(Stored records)
= Beginning of Section =
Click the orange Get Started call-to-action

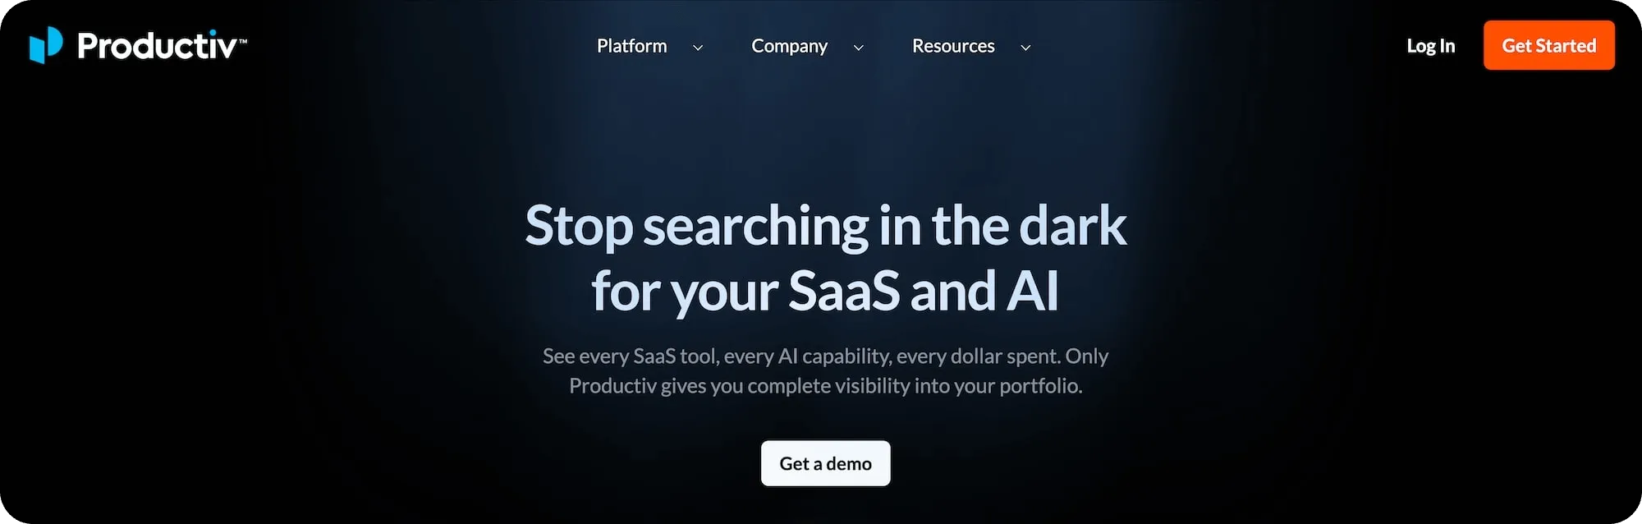[1548, 45]
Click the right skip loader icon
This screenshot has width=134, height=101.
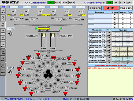tap(53, 35)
= End of Section =
■ What needs to be done ■
Once you find the line containing "Click the right skip loader icon", transcribe it and each line after it to the end of the records exactly, and leave out the pictures.

■ The answer ■
Click the right skip loader icon
This screenshot has width=134, height=101.
tap(53, 35)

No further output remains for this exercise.